Нос Хаима, горбатый, мясистый нос, касается бурых ладоней.
– Талаат-шани. М-м! Божественная краска. – Он прикрывает, точно на молитве, глаза. – Истинно божественная.
Варавва принимает его излияния равнодушно. Да и что тут скажешь, если бы мог, вернее, хотел. Но Хаиму этого мало. В спокойствии ему чудится несогласие.
– Божественная, – твердит он. – Уверяю тебя, Иосиф. Во всех книгах о ней… Не мне тебе поминать… Ты в Храме служил. Но священных писаний много. Немудрено и минуть… А талаат-шани повсюду. И в Бытии, – он загибает пальцы, – и в книге Судий, и в Исходе, и во Второзаконии. Везде талаат-шани…
Хаим на секунду умолкает, снова оглядывает свои бурые руки.
– Ремесло моё от отца. Отец завещал нам с братом. Но брат не пожелал быть красильщиком. Уехал в Иерусалим, открыл сапожную лавку. А я остался. Здесь, на земле отца.
Глаза Хаима наполняются влагой – это прилив сыновней благодарности.
– В Лоде все красят. Даже ребе. Погляди на его руки. Видел нынче в синагоге? И у тебя такие будут.
Третий кубок не изменяет направления мыслей Хаима. Только слегка кидает из стороны в сторону.

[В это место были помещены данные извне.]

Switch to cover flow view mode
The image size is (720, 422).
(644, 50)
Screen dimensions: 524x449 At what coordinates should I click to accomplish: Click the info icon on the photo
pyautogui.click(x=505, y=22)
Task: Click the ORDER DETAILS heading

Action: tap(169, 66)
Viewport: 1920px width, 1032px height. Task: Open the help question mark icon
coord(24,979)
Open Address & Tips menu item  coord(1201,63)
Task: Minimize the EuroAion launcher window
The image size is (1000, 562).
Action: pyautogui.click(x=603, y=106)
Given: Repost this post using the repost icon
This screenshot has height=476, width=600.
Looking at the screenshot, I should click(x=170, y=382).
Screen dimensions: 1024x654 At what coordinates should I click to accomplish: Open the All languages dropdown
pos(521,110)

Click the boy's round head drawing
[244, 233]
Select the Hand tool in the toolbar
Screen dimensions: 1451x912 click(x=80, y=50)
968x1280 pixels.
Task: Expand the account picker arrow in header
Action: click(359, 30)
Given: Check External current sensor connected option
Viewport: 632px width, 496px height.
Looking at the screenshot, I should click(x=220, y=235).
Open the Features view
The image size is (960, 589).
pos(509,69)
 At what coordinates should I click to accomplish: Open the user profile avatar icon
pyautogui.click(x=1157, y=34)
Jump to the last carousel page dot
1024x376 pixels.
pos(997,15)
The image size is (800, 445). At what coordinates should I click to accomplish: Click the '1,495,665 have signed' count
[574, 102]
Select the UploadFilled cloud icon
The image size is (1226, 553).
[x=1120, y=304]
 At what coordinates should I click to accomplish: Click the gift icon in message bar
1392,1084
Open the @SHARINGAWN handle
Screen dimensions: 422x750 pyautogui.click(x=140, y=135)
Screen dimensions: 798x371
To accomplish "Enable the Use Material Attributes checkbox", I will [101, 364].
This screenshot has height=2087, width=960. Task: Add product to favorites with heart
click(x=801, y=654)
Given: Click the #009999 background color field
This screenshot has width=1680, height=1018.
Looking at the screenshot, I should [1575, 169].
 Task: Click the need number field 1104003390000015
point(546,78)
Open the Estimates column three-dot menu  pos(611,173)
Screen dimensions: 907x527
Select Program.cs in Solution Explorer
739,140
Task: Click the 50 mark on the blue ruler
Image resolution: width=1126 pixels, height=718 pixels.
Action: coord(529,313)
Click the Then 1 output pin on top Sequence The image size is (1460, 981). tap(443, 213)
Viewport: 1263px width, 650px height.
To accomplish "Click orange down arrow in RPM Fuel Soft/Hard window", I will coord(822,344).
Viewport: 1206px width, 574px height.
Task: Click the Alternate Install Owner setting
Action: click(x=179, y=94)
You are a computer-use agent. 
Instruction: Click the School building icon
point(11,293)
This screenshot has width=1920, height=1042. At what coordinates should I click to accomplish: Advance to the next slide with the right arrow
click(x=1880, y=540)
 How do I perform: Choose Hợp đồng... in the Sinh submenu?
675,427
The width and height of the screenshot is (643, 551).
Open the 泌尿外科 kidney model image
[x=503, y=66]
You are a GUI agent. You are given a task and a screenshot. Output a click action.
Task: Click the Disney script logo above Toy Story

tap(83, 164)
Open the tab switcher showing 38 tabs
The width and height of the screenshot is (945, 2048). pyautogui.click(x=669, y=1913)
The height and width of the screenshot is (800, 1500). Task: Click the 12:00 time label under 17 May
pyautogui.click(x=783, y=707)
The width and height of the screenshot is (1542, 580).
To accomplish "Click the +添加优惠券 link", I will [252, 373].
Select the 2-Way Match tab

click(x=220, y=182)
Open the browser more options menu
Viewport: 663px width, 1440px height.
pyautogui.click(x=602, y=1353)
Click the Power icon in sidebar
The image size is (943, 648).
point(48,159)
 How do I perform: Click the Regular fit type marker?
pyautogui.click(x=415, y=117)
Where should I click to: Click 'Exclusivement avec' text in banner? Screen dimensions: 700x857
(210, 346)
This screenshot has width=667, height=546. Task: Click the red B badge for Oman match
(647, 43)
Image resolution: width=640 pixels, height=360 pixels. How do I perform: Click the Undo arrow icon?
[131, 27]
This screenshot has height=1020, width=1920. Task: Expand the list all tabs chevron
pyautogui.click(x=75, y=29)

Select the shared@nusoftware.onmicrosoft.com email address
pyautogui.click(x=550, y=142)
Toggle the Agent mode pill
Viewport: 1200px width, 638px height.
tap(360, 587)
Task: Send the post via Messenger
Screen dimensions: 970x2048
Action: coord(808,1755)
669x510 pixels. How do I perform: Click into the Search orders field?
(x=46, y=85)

– Ремесло наше давнее, – со значением твердит он и чешет голову. – Что такое белый текстиль? Это просто белёный текстиль. Твой хитон, Иосиф, – это особая статья. Это действительно царская вещь. Но прочие… – Хаим чуть брезгливо морщится. – А возьми покрась. – Он хлопает по слегка колышащимся от ветерка полотнам. – М-м! Совсем другое дело. Красиво. Нарядно. Верно? А потому – что? – Он вскидывает палец. – Потому и цена иная. Вон шёлк обыкновенный – белёный. Что он стоит? Нет, он дорого стоит. Но вот другой – гоцей крашенный. – Тыльной стороной Хаим проводит по оранжевому полотну. – А-а?! – Он ищет восхищения в глазах сотрапезника или хотя бы согласия, но, не находя ни того ни другого, не сокрушается. – То-то и оно. Потому и стоит вдвое…
Меж цветущих апельсиновых деревьев мелькает голубая туника. По стёжке, ведущей к ручью, мягко стелется юная Юдифь.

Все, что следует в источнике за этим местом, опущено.